**EXERCISE DIRECTIONS:**
Because the copy must hold no pictures, return the data below with all of its words intact.

START DATA EXTRACTS

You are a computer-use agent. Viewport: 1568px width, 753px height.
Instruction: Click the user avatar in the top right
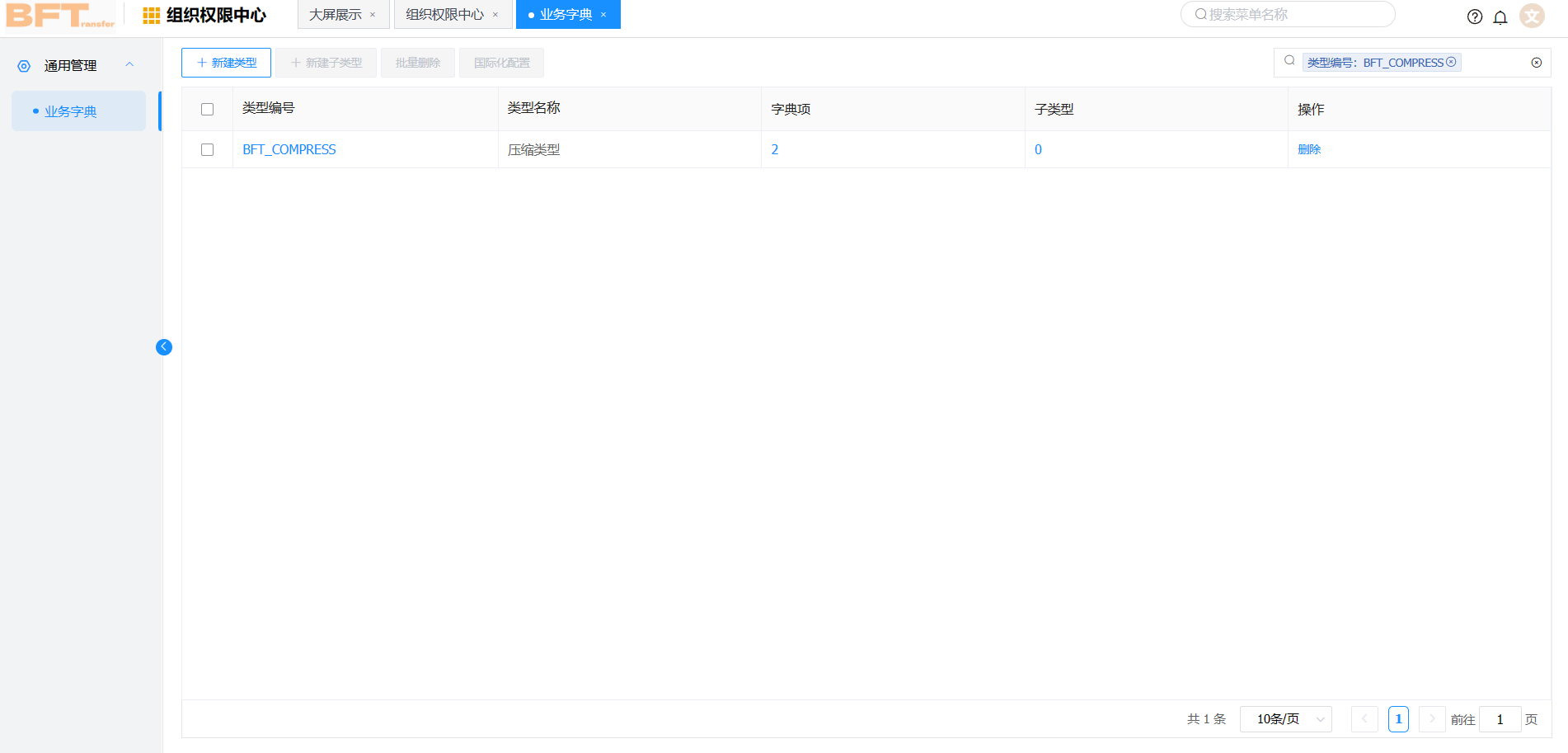tap(1531, 15)
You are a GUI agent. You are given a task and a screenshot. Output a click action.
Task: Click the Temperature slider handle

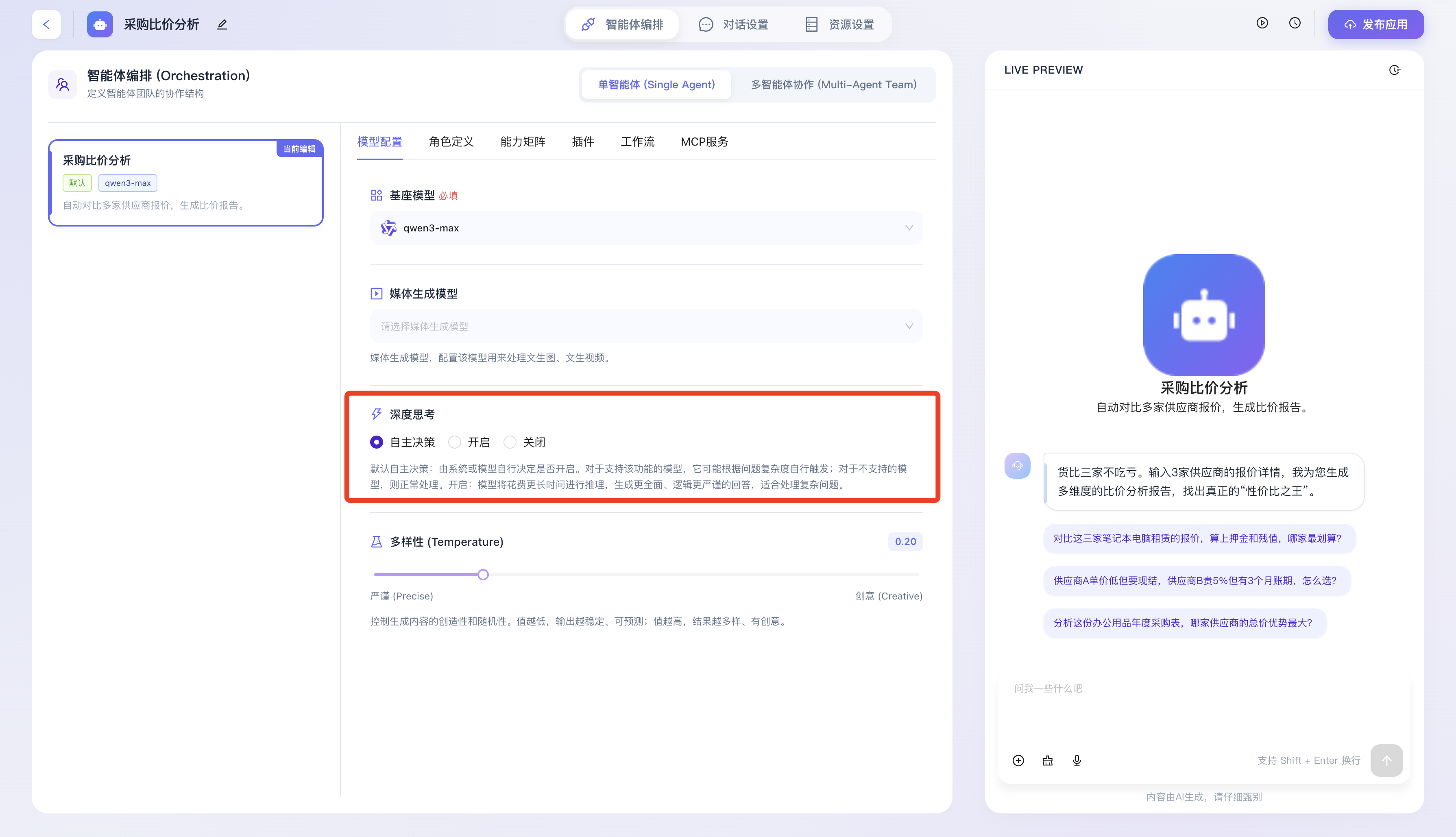[483, 574]
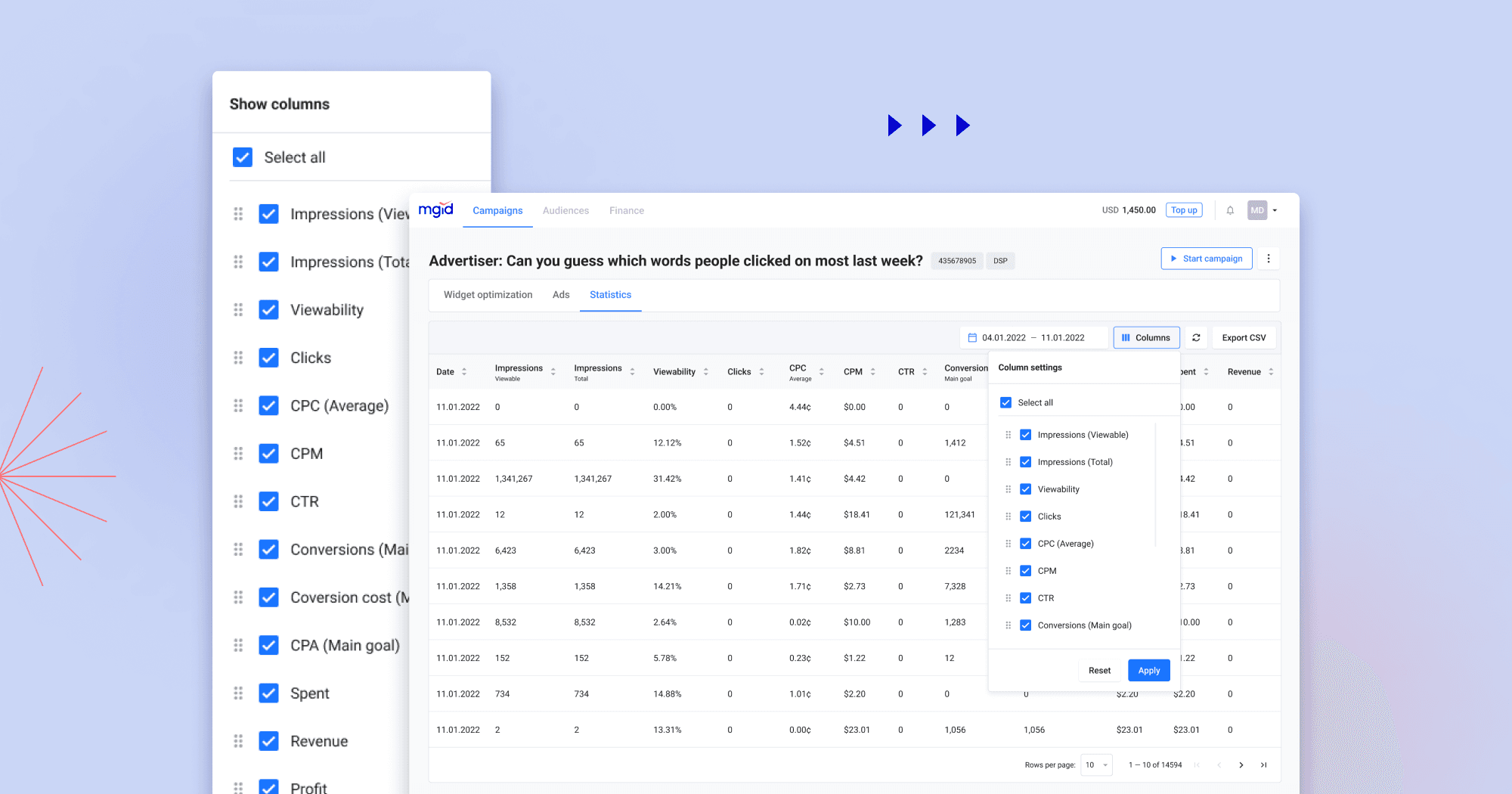The height and width of the screenshot is (794, 1512).
Task: Open the three-dot campaign options menu
Action: 1268,258
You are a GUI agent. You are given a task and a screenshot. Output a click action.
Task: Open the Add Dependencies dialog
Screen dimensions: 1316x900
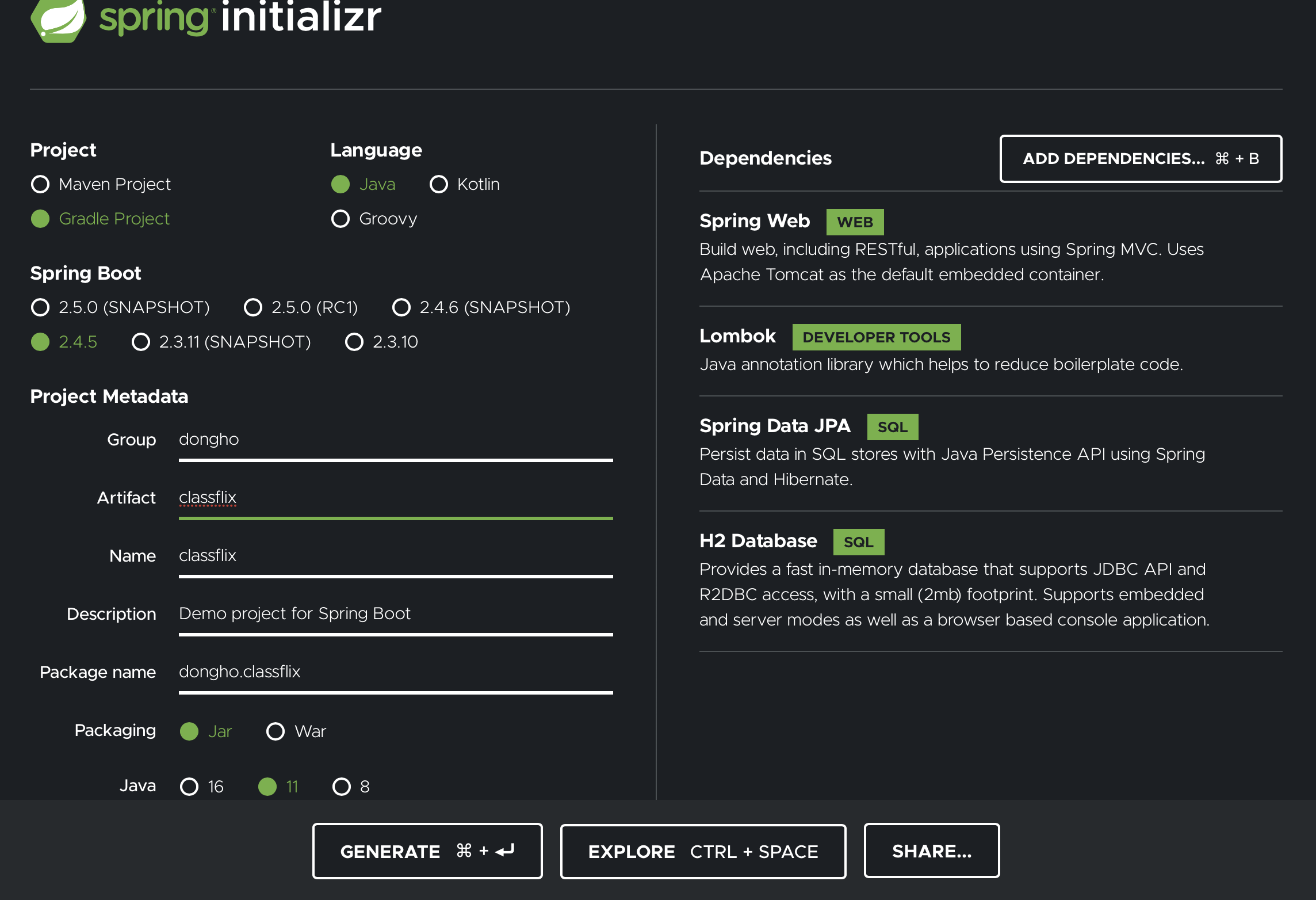pyautogui.click(x=1140, y=159)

END DATA EXTRACTS

**WORKED SOLUTION:**
You are a computer-use agent. Viewport: 1568px width, 753px height.
Instruction: Click the user avatar in the top right
tap(1531, 15)
You are a GUI agent. You are given a task and a screenshot. Output a click action.
Task: Click the Temperature slider handle

[483, 574]
The height and width of the screenshot is (794, 1512).
Task: Open the three-dot campaign options menu
Action: 1268,258
You are a GUI agent. You are given a task and a screenshot. Output a click action.
Task: Open the Add Dependencies dialog
Screen dimensions: 1316x900
pyautogui.click(x=1140, y=159)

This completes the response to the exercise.